» **WHAT YOU SHOULD DO**
The response must be made up of the lines in the entries below that contain "agent".

» **RECORD SET**
* * * *

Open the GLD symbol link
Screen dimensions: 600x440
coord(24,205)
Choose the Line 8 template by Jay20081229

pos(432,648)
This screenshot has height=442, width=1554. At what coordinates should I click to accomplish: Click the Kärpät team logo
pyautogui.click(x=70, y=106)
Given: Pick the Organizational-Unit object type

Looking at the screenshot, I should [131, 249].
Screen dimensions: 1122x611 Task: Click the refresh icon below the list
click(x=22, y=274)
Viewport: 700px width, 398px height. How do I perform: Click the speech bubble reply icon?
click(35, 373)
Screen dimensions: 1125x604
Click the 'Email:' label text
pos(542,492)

* * * *

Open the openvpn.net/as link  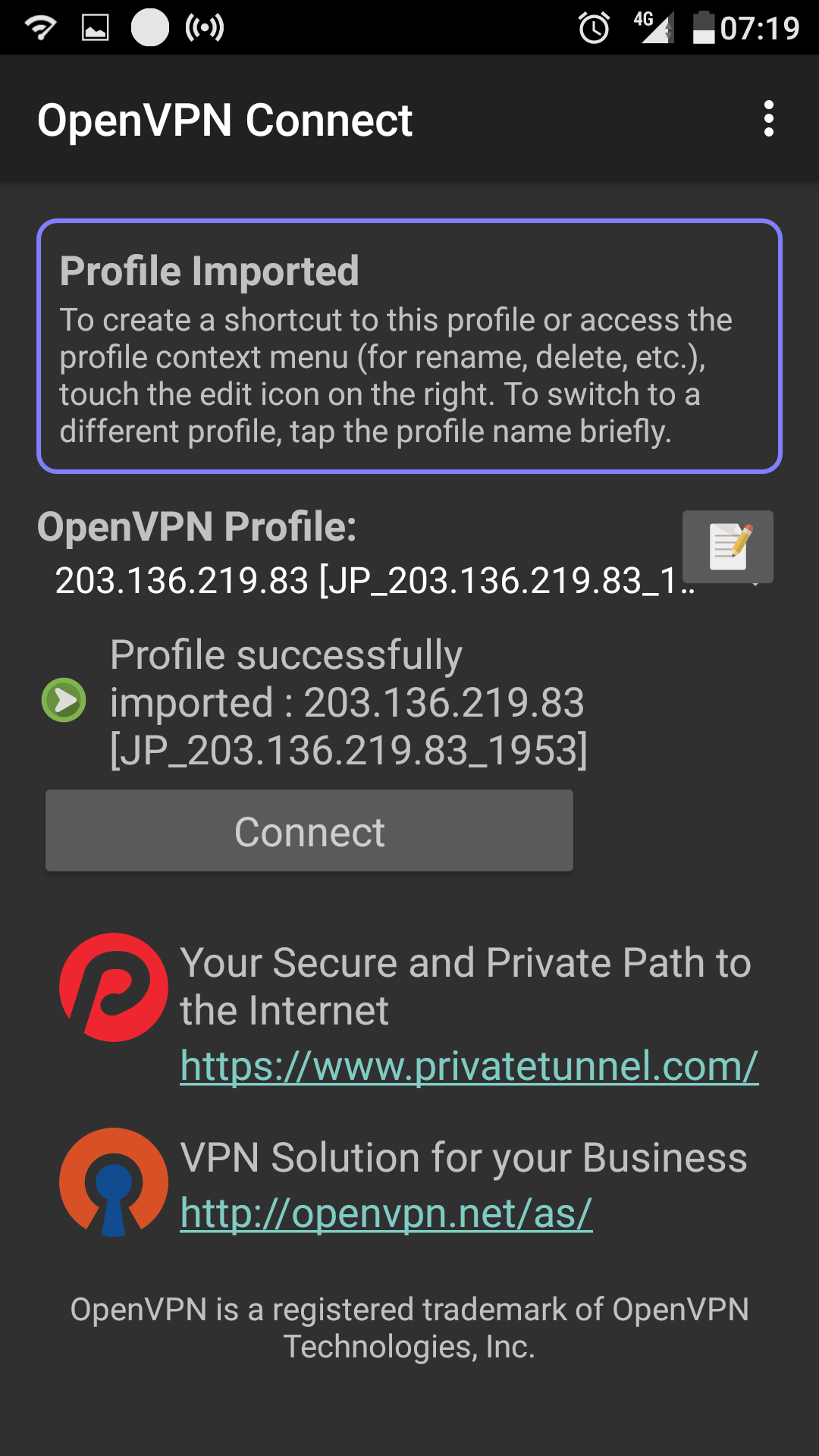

* * * *

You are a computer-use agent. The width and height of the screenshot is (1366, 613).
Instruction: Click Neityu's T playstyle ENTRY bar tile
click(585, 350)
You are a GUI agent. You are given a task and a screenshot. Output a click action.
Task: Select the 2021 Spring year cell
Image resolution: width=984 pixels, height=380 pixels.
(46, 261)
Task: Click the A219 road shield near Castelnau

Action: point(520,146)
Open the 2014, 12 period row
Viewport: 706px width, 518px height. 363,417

* * * *

» **TASK OUTPUT**
You are a computer-use agent. The width and height of the screenshot is (1366, 613).
You are a GUI agent. You are given a task and a screenshot. Output a click action.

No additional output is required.